La Fortezza del Tocco è un forte realizzato alla fine del XVI secolo per la difesa di Acireale dalle scorrerie barbaresche. Dopo la battaglia di Lepanto si intensificarono le scorrerie turche sulle coste italiane. Acireale venne interessata nel 1582 dal tentativo di sbarco del pirata Luccialì con al seguito sette galee turche nei pressi di Santa Tecla. Il tentativo di sbarco, che venne contrastato e respinto dalla mobilitazione della popolazione, spinse comunque la città a dotarsi di un sistema di difesa dalle scorrerie. Così alla fine del XVI secolo vennero intraprese alcune importanti opere di fortificazione da parte degli spagnoli nel litorale di Acireale, fra cui la Torre Alessandrano e la quadrangolare Torre di Sant’Anna nel borgo di Capo Mulini (1585), la Garitta di S. Tecla e la Fortezza del Tocco (Fortezza seu Bastione) sulla Timpa di Santa Maria La Scala (1592-1616).

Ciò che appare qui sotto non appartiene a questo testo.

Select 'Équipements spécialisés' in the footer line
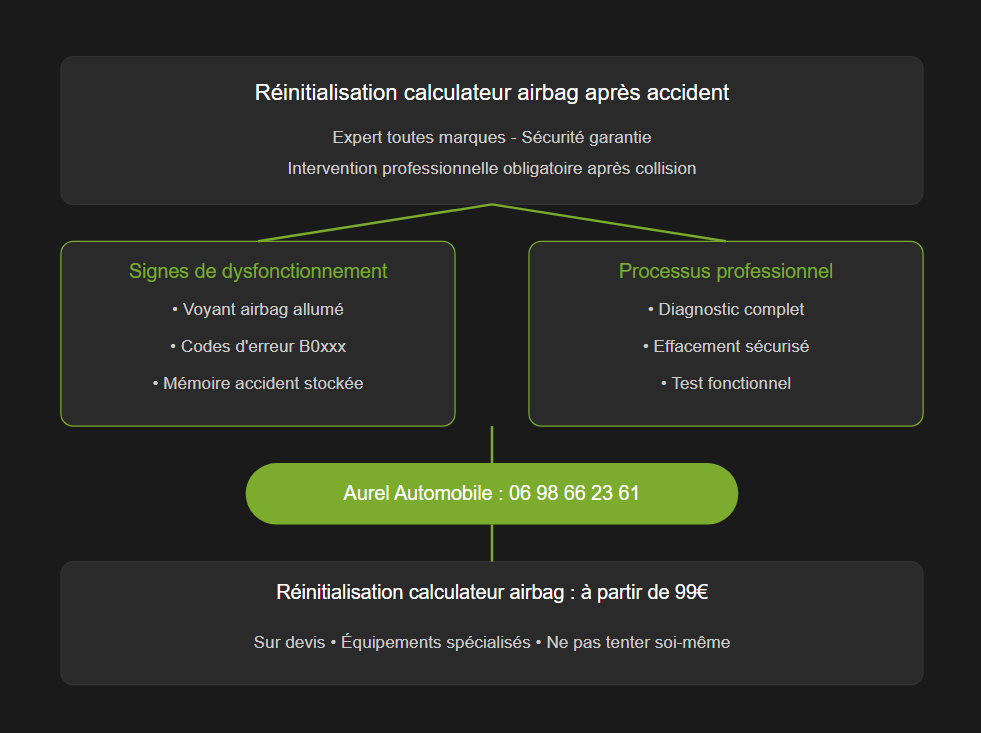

Le opere si andavano ad innestare in quello che fu il sistema di fortificazioni federiciane, d’epoca sveva. La Fortezza del Tocco venne progettata dall’ingegnere Camillo Camilliani, nella Timpa di Acireale e realizzata dall’ingegnere acese Vincenzo Geremia – detto porcellana. A Geremia si deve, nel 1624, l’aggiunta di un cannoncino portatile. La Fortezza. Nel 1626 vennero eseguiti altri lavori di ampliamento, da alcuni condannati per lavori forzati. Il forte, da cui si gode un ampio panorama sulla costa era a pianta irregolare ed ospitava un grande cannone che, sparando un colpo ad ogni avvistamento di navi pirata, avvertiva la popolazione del pericolo. Nel 1675 la torre venne utilizzata come piazzaforte militare per il cannoneggiamento della flotta francese, che stava cercando di aggirare il blocco composto dalla città e dall’esercito spagnolo durante la guerra franco-spagnola. Nel XIX secolo finite le esigenze difensive il forte fu dismesso ed abbandonato. Il cannoncino portatile sarà tolto nel 1834 e spostato alla Pinacoteca Zelantea, dove è oggi visitabile. (2)
Torre Alessandrano e Torre di Sant’Anna. (vedi)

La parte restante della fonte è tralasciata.